Kristen Stewart gives the performance of her career in Spencer. She certainly wasn't an obvious choice to play Princess Diana. For starters, the two don't look alike; Naomi Watts, who played her in 2013's Diana, was a lot closer. And then there's the fact that Stewart is American, meaning she has to adopt an accent. Director Pablo Larrain (Jackie) has not made a straight biopic, though. The film labels itself "a fable from a true tragedy." It's an impressionistic look at a tortured Diana during three days of her life. With that approach, Stewart is a surprisingly great fit.
The story is set over the Christmas holiday. Diana and Charles are technically married, although rumors of infidelity are making headlines. The royal family gathers together at the Queen's Sandringham Estate. Diana arrives late, and she's clearly in a poor mental state. Photographers are hounding her. She's got an eating disorder. The pressures of having to live every moment of her life according to the rules of royalty have stressed her out. In other words, she's done with this lifestyle, yet trapped within it.

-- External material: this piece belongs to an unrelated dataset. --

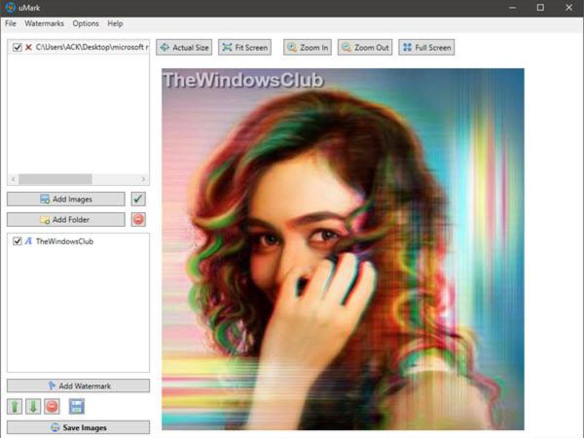Move watermark up with green up arrow
The height and width of the screenshot is (438, 584).
pos(15,406)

Much of the film documents her unhappiness about the control exerted over her – control she believes has stripped her of her true personality. She literally isn't even allowed to dress herself. Timothy Spall plays Major Gregory, the Queen's equerry, who suspiciously tracks her every move. Head chef Darren (Sean Harris) is more sympathetic, advising Diana to be careful because anything she says or does will reverberate around the mansion. Her only true confidant is Maggie (Sally Hawkins), her preferred dresser. Charles eventually sends Maggie away, sensing that the bond between them could lead to his wife thinking for herself.

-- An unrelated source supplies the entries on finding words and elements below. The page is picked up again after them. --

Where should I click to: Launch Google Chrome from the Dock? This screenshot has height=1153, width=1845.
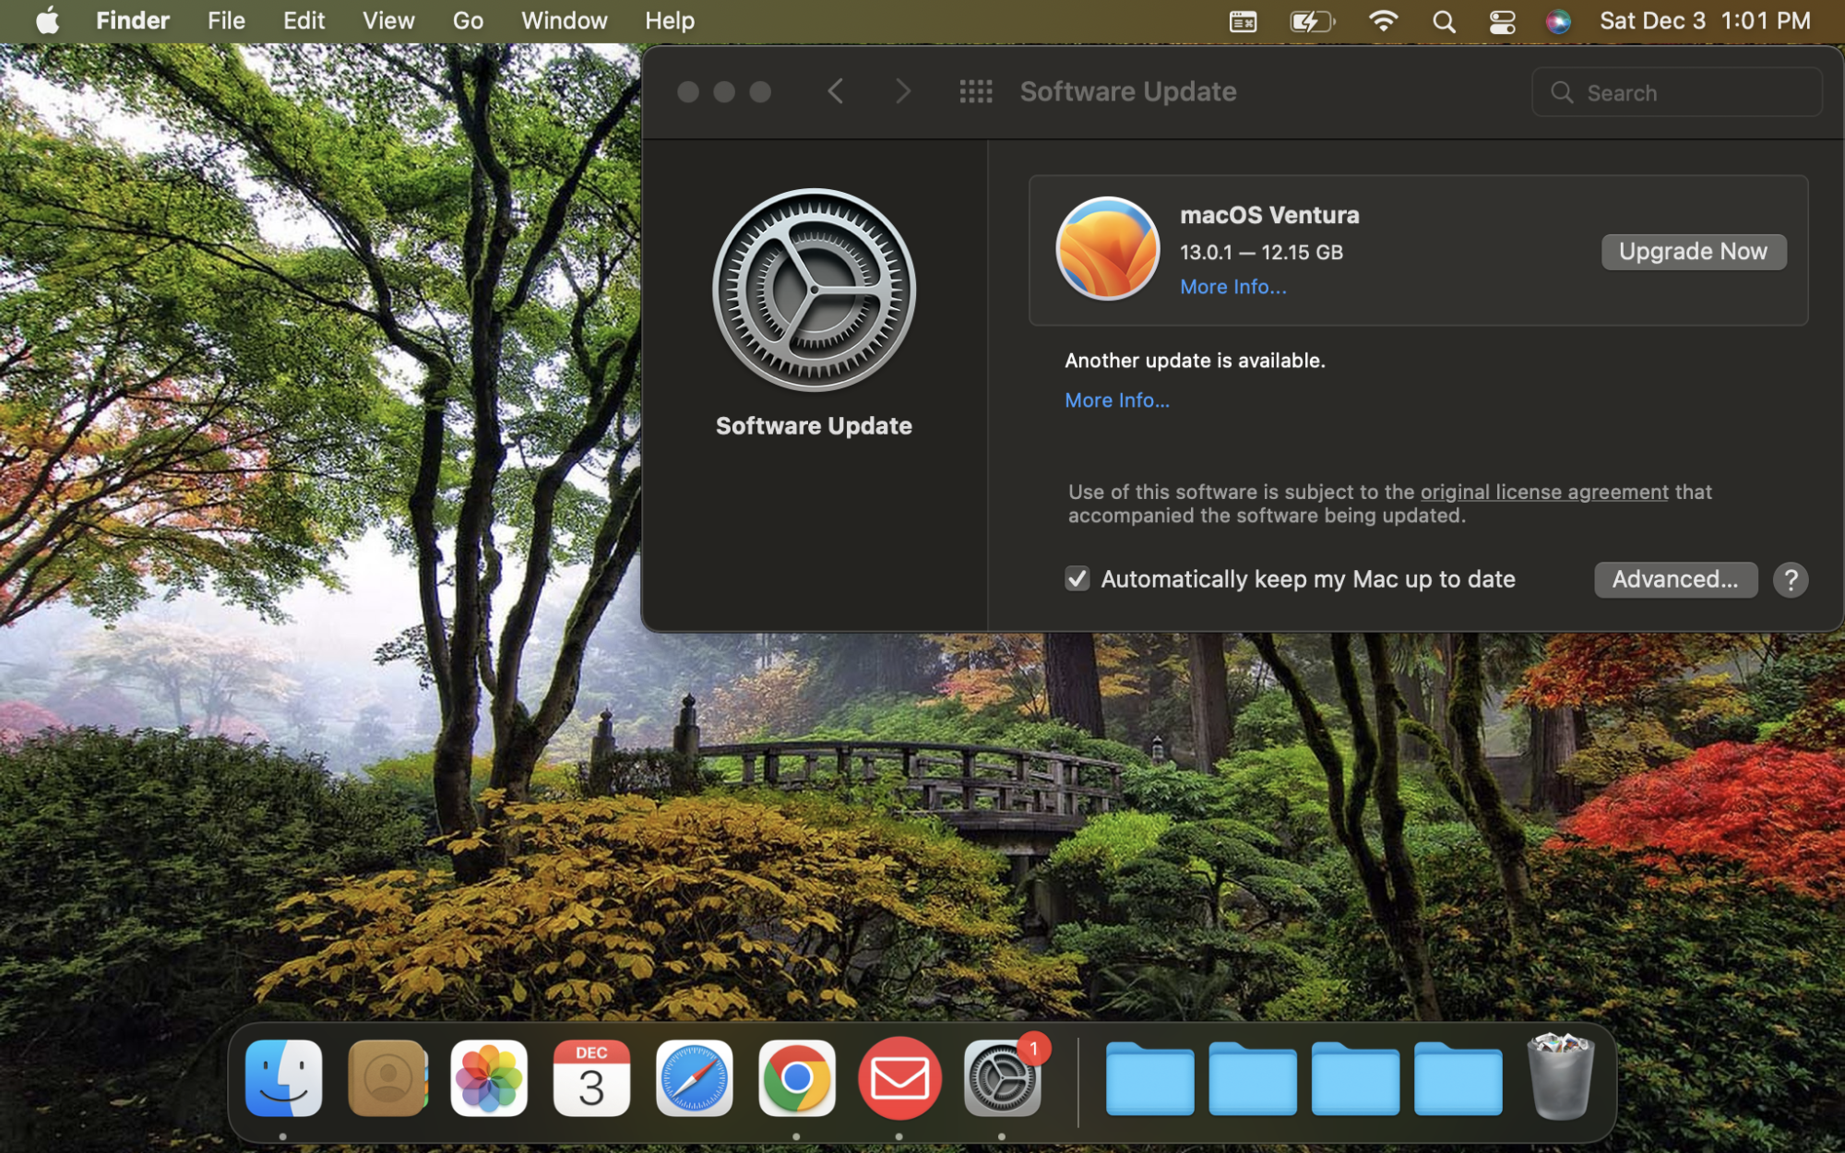[796, 1077]
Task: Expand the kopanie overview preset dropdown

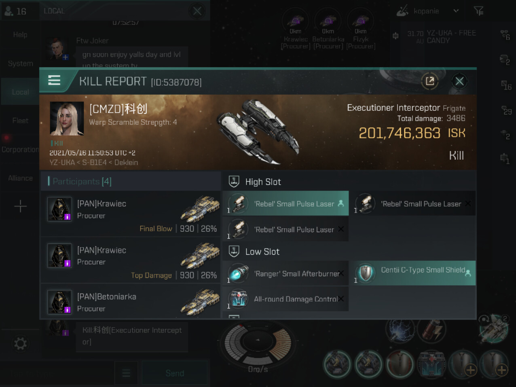Action: (x=456, y=11)
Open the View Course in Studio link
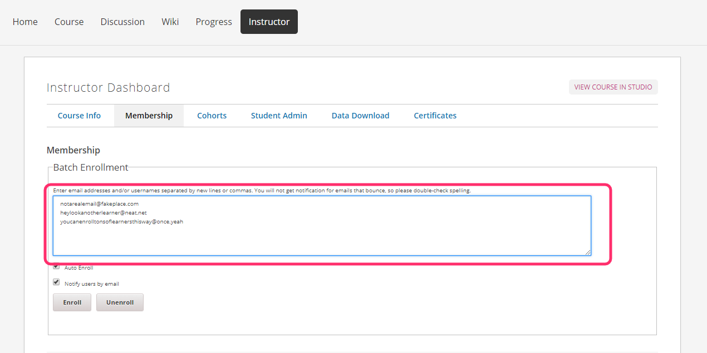707x353 pixels. click(613, 87)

To a large degree, Spencer works because Stewart so convincingly captures the emotional anguish Diana is going through. The princess feels her world is crumbling, and because the actress playing her is so authentic, we feel it too. The key scene finds Diana spending time with her sons on Christmas Eve. They bring her true happiness, which is visibly evident. At the same time, Stewart still indicates the sorrow behind the smile. Diana is happy to be with her boys, but depressed that these simple, unguarded moments can't be more frequent. This is the genius of her performance. Rarely do we get such a nuanced look at a person struggling with inner pain.
A typical biography would have had to take on too much. Diana's life, short though it may have been, was rich and full. The decision by Larrain and writer Steven Knight to hone in on just a few days makes more sense. We've all heard the stories about Diana feeling stifled by life as a royal. Spencer is able to dig into that idea, showing us a woman yearning to break free, to simply be herself again. Without the need to do a strict impression, Stewart can fully immerse herself in depicting what the situation might have been like for the princess. The unpredictable approach additionally gives the film universality. Even though it's about one of the most famous individuals of the modern era, anyone who has felt confined or controlled will relate to Diana's struggle to reclaim her identity.
Larrain takes time to dramatize the rituals that the royals put themselves through. We see the attention to detail in the kitchen, the formalities in the dining room, the reserved manner in which people interact with one another, and so on. Doing that conveys the suffocating way of life Diana can no longer stand. Adding to the claustrophobic feel, cinematographer Claire Mathon shot the picture in a 1.66:1 aspect ratio. The sides of the frame are squeezed together a little more than normal, making the notion that Diana is boxed in register subliminally.
Spall, Harris, and Hawkins are all superb in supporting roles, as is Jack Farthing as Charles. The latter gets an especially potent scene in which Charles is confronted with his wife's fragility and basically tells her to suck it up and deal with it. This is Kristen Stewart's show, however. Her work as Diana is both layered and compassionate. Spencer studiously avoids traditional storytelling in favor of establishing a mood that allows us to observe the million little ways she is dying inside. By the end, the princess comes to an epiphany, leading to a hopeful conclusion.
We've become accustomed to thinking of Princess Diana as a tragic figure. Spencer honors her by reminding us of who she really was deep inside.
out of four
Spencer is rated R for some language. The running time is 1 hour and 56 minutes.